Kepada SCTV, belum lama ini, seorang pengusaha kompor di kawasan Cawang, Jakarta Timur, mengaku bisnisnya lesu. Vera yang sudah puluhan tahun menekuni usaha ini mengaku hanya satu kompor yang laku dalam dua pekan ini. Padahal sebelumnya, Vera bisa menjual lebih dari 50 kompor dalam sehari. Dia pun terpaksa merumahkah seorang karyawan.

Minyak tanah nonsubsidi sudah mulai dijual di stasiun pengisian bahan bakar umum. Tapi harganya yang selangit memaksa warga mengurungkan niat membeli bahan bakar itu. Tengok saja jejeran jeriken minyak tanah non subsidi di beberapa SPBU di Depok, Jawa Barat. Sejak dipasarkan sebulan lalu, hanya tiga jerigen yang terjual.

Dengan ditariknya minyak tanah subsidi ini, masyarakat dipaksa menggunakan kompor gas yang jauh lebih murah yakni sekitar Rp 13 ribu per tiga kilogram. Itu berarti pengguna kompor minyak tanah makin berkurang. Bahkan bukan tak mungkin kompor minyak tanah buatan Cawang kelak hanya tinggal cerita.

****

MINYAK TANAH LANGKA DI SEMARANG
Sumber : Liputan6 – 22 Maret 2008

Semarang:
Kelangkaan minyak tanah masih terjadi di Semarang, Jawa Tengah. Di salah satu pangkalan minyak tanah di Kalisari, Semarang, Jumat (21/3), tampak antrean panjang warga dan barisan jeriken. Mereka rela mengantre berjam-jam demi mendapatkan minyak tanah dengan harga Rp 2.500 per liter. Namun pembelian dibatasi, paling banyak lima liter per orang. Ini guna mencegah pembelian dalam jumlah banyak oleh satu orang yang bisa berakibat sebagian warga tidak kebagian.

Kelangkaan minyak tanah di Semarang akibat pasokan berkurang. Bila semula pangkalan mendapat kiriman minyak tanah dua kali per pekan, saat ini hanya sekali pengiriman. Jumlahnya pun dikurangi, dari 600 liter sekali kirim menjadi hanya 400 liter. Diperkirakan, antrean membeli minyak tanah di Semarang meluas. Sebab kekurangan jatah ternyata juga dialami oleh sejumlah pangkalan lainnya.

****

PEDAGANG KECIL MULAI MELIRIK GAS
Sumber : Liputan6 – 22 Maret 2008

Jakarta:
Belum semua warga beralih ke gas elpiji meski program konversi minyak tanah sudah berjalan hampir setahun. Maman, pedagang bubur ayam dan baso di Kuningan, Jakarta Selatan, misalnya. Sudah dua bulan terakhir ia membeli minyak tanah Rp 5.000 per liter. Dengan lima kompor, ia menghabiskan 100 liter minyak tanah dalam sepekan. Sekitar Rp 500 ribu dikeluarkan hanya untuk biaya memasak. Padahal harga kebutuhan pokok di pasar juga melambung.

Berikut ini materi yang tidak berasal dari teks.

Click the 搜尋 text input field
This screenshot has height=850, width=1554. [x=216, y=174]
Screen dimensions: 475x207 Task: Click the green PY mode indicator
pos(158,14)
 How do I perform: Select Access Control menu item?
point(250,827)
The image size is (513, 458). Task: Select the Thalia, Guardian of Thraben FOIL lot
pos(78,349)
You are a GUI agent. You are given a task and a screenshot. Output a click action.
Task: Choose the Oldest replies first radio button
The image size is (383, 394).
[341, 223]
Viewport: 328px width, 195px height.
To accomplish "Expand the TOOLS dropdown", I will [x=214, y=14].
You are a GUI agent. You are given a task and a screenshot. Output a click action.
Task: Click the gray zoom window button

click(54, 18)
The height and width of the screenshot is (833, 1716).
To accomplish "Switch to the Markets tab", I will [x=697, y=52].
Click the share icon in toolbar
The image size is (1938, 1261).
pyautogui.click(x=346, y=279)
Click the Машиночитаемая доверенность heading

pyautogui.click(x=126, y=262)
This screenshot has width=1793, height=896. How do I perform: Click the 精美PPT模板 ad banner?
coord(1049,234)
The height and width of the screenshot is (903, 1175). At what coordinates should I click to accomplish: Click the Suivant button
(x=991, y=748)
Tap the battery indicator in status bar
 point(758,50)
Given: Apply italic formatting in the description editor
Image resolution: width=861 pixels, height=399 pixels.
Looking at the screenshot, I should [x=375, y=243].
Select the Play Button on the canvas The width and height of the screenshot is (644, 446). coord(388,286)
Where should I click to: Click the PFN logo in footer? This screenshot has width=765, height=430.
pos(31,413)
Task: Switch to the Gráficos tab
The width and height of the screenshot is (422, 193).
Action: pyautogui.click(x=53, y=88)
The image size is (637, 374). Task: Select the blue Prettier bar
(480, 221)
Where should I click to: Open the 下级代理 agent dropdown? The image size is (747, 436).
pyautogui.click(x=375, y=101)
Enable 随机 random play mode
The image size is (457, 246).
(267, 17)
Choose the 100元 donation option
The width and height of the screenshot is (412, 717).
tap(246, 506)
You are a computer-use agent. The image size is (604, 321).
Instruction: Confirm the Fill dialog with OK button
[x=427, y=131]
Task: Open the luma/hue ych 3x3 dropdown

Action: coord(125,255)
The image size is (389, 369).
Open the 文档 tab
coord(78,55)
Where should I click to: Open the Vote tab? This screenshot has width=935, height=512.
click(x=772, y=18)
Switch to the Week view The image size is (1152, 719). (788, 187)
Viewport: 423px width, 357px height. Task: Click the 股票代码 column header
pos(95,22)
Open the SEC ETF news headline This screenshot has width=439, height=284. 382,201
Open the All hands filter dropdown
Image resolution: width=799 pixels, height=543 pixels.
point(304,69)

Lain Maman, lain pula Didi. Berdagang sejenis di kawasan Cililitan, Jakarta Timur, ini menggunakan kompor gas satu tungku untuk dagangan mi instan. Meski belum sepenuhnya beralih ke gas, Didi mengatakan sudah bisa berhemat. Namun setidaknya ia sudah melaksanakan program konversi. Sebab saat minyak tanah bersubsidi dihentikan penyalurannya Mei mendatang, pedagang kecil akan makin merasakan beratnya menggunakan minyak tanah karena akan dijual seharga Rp 8.600 per liter.

****

PROGRAM KONVERSI MENGANCAM INDUSTRI KOMPOR MINYAK TANAH
Sumber : Liputan6 – 22 Maret 2008

Jakarta:
Rencana pemerintah menarik minyak tanah subsidi di Jakarta, Mei mendatang, membuat penjualan kompor minyak melorot tajam dan terancam gulung tikar. Pasalnya, sebagian besar warga mulai beralih menggunakan kompor gas karena harga tabung gas ukuran tiga kilogram lebih murah ketimbang minyak tanah nonsubsidi yang mencapai Rp 8.000 per liter.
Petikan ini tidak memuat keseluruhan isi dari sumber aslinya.